December 1, 2015 11:09 am

In this article we’ll walk through the configuration of a basic BGP signaled VPLS. The VPLS we configure will consist of several sites, one of which is multihomed. The VPLS will also have a BGP signaled L2VPN stitched into it. But before we delve into the configuration, let’s do a brief VPLS overview.

 

VPLS overview

To quote RFC 4761: ‘In essence, a VPLS glues together several individual LANs across a packet switched network to appear and function as a single LAN.’

By emulating an Ethernet LAN across an MPLS network and by connecting different customer sites in a transparent way, VPLS customers ‘feel’ as though the service providers’ network is a switch:

inetzero-vpls-1

By using the BGP L2VPN address family, the service-providers’ PE routers can signal VPLS membership and exchange the routing information required to setup VPLS connections.

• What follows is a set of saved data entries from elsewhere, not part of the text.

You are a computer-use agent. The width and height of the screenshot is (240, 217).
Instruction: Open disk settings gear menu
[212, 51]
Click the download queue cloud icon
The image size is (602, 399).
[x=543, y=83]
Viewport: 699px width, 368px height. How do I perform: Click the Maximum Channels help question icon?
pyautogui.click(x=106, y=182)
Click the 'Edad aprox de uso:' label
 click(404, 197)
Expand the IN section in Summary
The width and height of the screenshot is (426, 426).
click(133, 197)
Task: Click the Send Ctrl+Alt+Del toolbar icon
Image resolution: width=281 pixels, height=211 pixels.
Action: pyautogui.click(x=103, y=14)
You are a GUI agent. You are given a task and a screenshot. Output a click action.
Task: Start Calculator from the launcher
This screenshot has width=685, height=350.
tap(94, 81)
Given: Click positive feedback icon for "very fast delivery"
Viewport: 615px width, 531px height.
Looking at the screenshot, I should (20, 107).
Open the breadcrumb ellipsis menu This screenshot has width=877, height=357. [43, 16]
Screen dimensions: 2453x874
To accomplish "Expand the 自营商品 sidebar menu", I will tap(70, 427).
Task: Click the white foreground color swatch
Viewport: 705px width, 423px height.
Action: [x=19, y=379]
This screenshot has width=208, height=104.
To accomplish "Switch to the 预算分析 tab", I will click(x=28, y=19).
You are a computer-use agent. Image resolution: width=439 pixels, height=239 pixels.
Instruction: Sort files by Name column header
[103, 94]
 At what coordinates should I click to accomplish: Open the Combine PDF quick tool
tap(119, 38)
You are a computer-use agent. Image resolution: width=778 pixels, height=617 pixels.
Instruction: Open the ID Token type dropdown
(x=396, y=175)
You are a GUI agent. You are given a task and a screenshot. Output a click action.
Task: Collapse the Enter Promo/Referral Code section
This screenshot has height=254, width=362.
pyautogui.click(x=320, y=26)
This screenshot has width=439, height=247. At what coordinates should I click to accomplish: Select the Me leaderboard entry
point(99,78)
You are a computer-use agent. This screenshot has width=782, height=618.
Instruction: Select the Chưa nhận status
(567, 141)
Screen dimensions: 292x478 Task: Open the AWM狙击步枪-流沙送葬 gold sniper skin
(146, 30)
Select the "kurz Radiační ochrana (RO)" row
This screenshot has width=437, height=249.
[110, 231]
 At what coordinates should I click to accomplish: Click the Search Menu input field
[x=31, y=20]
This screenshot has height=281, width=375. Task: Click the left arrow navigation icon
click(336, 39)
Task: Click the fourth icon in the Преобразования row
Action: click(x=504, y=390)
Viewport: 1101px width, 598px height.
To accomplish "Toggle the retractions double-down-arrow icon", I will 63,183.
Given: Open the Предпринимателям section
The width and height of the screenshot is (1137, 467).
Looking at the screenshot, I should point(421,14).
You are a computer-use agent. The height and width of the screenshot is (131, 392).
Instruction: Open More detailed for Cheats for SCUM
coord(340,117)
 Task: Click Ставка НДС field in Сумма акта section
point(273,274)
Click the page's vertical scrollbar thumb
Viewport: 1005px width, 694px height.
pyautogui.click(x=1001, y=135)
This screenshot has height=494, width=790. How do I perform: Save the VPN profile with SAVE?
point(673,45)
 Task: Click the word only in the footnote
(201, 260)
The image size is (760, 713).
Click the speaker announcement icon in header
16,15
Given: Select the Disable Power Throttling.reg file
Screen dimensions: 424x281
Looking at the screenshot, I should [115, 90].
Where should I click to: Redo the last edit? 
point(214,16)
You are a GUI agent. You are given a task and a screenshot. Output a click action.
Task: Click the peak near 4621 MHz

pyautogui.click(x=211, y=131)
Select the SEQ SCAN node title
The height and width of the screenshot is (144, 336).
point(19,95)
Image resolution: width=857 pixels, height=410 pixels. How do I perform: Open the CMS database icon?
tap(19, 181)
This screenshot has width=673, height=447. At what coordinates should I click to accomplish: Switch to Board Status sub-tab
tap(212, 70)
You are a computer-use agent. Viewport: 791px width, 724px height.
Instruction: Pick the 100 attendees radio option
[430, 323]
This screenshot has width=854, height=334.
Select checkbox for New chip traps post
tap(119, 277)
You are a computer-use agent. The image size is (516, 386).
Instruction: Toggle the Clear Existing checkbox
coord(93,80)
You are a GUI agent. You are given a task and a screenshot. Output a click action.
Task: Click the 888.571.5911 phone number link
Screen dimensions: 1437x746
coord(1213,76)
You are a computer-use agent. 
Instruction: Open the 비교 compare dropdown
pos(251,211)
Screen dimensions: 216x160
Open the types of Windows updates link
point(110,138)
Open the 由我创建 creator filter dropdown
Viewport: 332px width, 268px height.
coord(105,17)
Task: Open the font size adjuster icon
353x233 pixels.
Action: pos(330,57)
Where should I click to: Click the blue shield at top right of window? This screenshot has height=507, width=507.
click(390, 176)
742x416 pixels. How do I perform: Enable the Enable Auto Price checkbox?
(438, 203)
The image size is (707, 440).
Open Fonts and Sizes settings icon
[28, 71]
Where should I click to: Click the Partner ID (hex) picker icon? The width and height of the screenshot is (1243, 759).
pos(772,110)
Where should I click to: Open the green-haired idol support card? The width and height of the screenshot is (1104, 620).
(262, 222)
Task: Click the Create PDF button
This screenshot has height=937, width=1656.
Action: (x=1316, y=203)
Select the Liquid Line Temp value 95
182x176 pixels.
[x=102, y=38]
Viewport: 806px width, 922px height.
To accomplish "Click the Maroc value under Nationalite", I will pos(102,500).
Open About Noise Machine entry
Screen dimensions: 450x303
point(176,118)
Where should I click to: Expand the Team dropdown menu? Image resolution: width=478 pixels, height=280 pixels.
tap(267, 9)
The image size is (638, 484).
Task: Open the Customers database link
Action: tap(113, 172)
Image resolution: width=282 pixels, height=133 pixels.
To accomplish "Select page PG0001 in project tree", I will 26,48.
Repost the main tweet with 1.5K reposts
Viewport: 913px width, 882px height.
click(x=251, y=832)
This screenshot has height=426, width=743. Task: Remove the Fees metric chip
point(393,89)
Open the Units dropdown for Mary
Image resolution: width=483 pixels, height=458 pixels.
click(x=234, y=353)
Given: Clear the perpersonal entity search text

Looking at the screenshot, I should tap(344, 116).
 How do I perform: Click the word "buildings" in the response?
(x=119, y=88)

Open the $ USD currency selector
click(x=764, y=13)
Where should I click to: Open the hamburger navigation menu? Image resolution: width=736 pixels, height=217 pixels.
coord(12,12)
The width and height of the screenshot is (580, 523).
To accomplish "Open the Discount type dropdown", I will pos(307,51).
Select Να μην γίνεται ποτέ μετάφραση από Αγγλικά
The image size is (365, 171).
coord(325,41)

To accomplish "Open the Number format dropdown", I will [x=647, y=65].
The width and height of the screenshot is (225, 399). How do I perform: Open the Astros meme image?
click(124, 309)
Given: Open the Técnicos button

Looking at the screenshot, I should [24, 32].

Often, the quality ‘auto-discovery’ is attributed to the VPLS technology. This is a reference to the fact that all PE routers configured with a VPLS instance will be able to discover the other PE routers involved in the same instance through BGP signaling. The PE routers involved in the same VPLS instance will automatically setup pseudowires to all of the other PE routers, enabling a multipoint to multipoint connection. To enable this connection, all of the PE routers involved with the offering of VPLS services need to have a full mesh of LSPs between them. This full mesh of LSPs can be either RSVP or LDP signaled.

The MAC learning in a VPLS is a data plane operation, not a control plane operation as is the case with EVPN for example. What’s more is that the PE performs MAC learning in a way that is similar to that of a switch. The PE creates a separate MAC table for each VPLS. The PE then builds the MAC table by examining the addresses of the frames it receives. These frames can be coming from other PE routers or from local ce devices. Frames with unknown destination MAC addresses are flooded across the VPLS.

Since we’ll be stitching an L2VPN into the VPLS, let’s briefly touch the major differences between the two technologies. Even though they are using the same BGP address family for signaling, they are not the same. An L2VPN is an emulation of a point-to-point layer 2 connection of which both sides can connect to dissimilar media. A VPLS is multipoint to multipoint and it can only connect sites that use similar (Ethernet) media.

 

VPLS configuration.

The scenario we’ll be configuring here is the following:

inetzero-vpls-2

 

We will configure a VPLS for a customer with three sites. Site 1 and 2 will be configured as regular sites connected to a single PE. Site 3 will be a multihomed location with a primary and a secondary connection. We’ll finish up with a BGP signaled L2VPN location, c1-s4. This location will be stitched into the VPLS on the PE that is connected to c1-s1. In this walkthrough, I’ll focus on the configuration that is required for the VPLS itself and I’ll skip the configuration of the underlying MPLS network.

Before we start the configuration of the routing-instances, let’s make sure that the peering sessions between the PE routers and the route-reflectors are configured with the correct address-family. If the route-reflectors are configured in a BGP group called ‘rr-cluster’, we would need to add the following configuration command:

set protocols bgp group rr-cluster family l2vpn signaling

This enables BGP sessions configured for that group with the necessary address family. After configuring this on all the PE routers, the route-reflectors have to be configured with this address family as well.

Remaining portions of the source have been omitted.